Our basic sponge-and-dough white pan bread formulation uses either 7% sucrose (bakers percent, or flour weight basis) or 9.7% high-fructose corn syrup (bakers percent, or flour weight basis). The difference is based on the solids content. Then we further adjusted the total moisture in that system. In our particular case, we kept it constant at 61% water absorption. Truly, the only thing that was different at this point was the selection of sweetener to start to go through comparisons. There really was not a lot of difference in this particular application, and again that probably does not come as a huge surprise to anybody who did this the other way back in the 1970s or who has gone through that change already for themselves. (Slide 10) Both formulations showed gluten development during the mixing time that we used as part of our standard, and both were proofed to the same target heights at the same relative amount of time in our particular case. We are looking for 58 minutes, and all of the variables that we ran were +/- one minute of that. We also measured loaf volume, and based on the pan size that we used, we were looking for about 2,500 cu cm, and we were within 25 cu cm. It was about as accurate as you can be, when using the Volumeter to measure low volume items. Things looked very much the same. We even compared the subjective scores that we go through using our trained technologist, measuring break-and-shred, symmetry, crust color and external characteristics, and things scored out exactly the same.

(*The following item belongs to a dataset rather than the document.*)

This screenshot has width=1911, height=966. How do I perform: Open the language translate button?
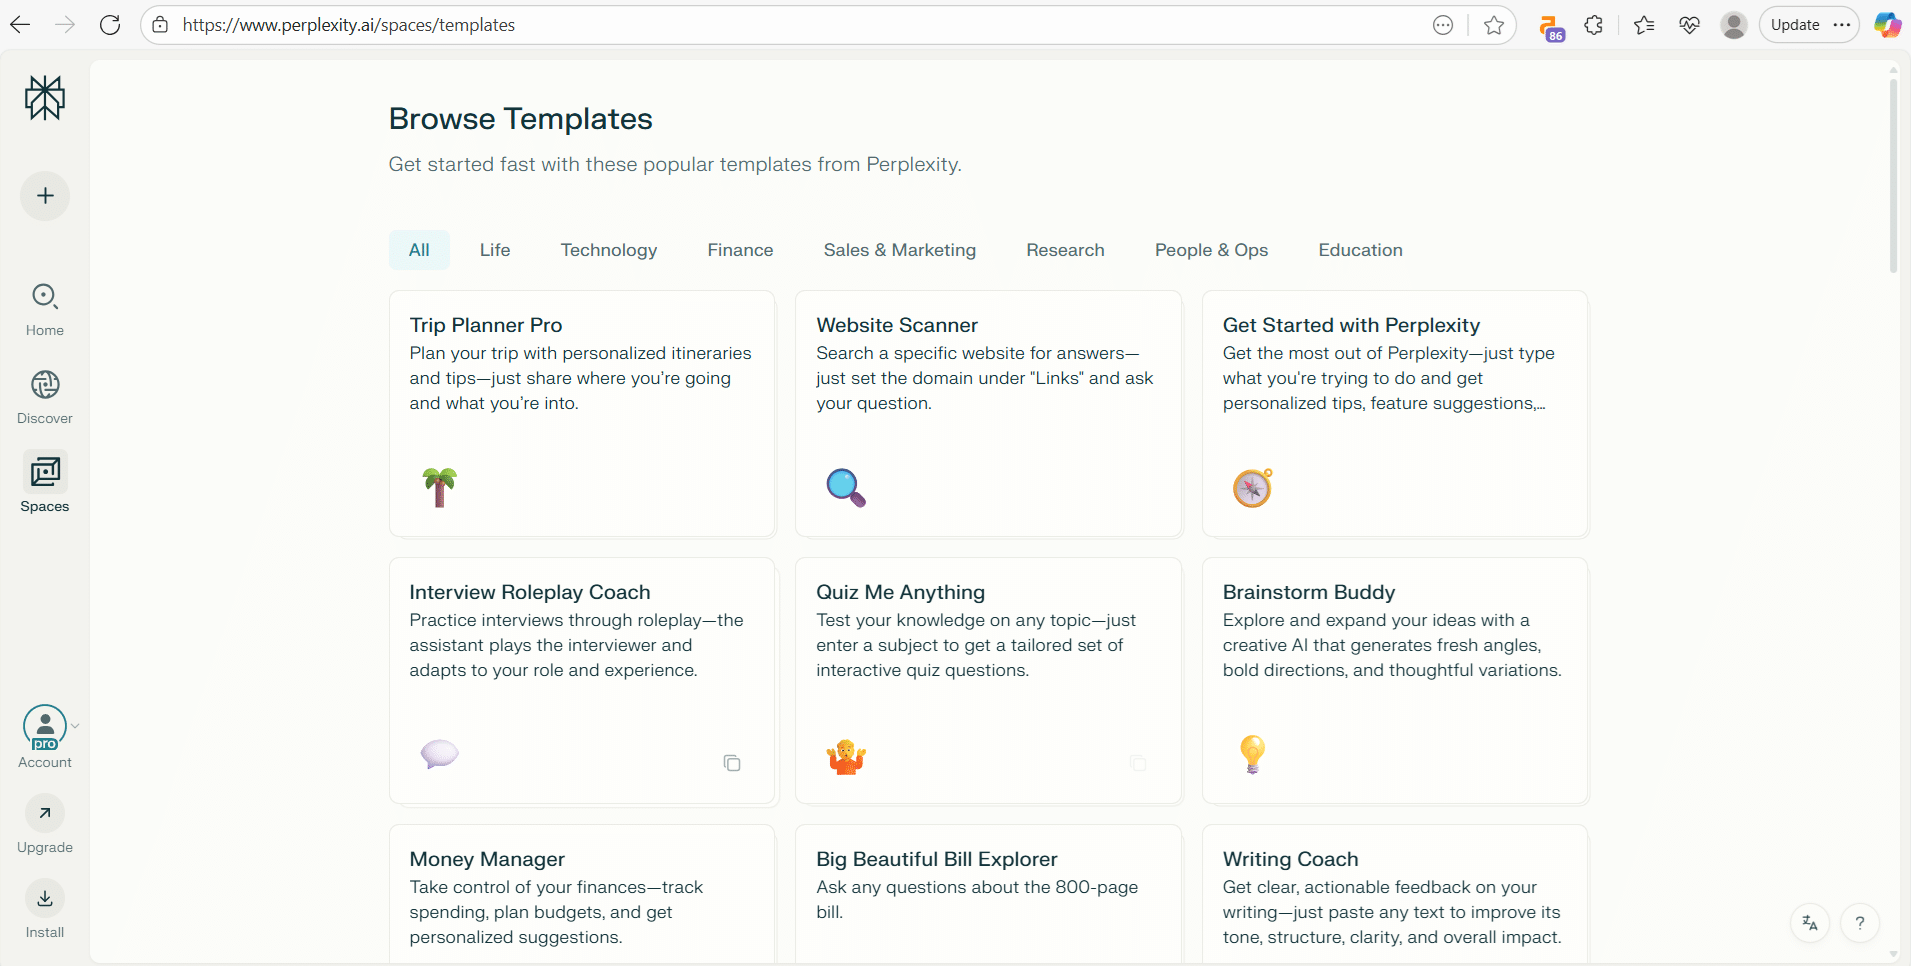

(Slide 11) We took a look on the inside, and that is a little frightening. If you have never seen a slice of your bread 10 ft high, maybe you ought to do that sometime. It looks a whole different way there. But we took a look at the internal characteristics to see if we could find any real differences there. Again, these are labeled between granulated sugar (sucrose) and high-fructose corn syrup, and again we did not really see any big difference. Honestly, we scored both of these down for being a little bit on the open side, but they were comparatively equal, and that is the real key. When you start to go through this type of testing, you want to make sure that you are only changing one variable at a time so that you can identify any of those difference that are truly showing up because of the one thing that you changed.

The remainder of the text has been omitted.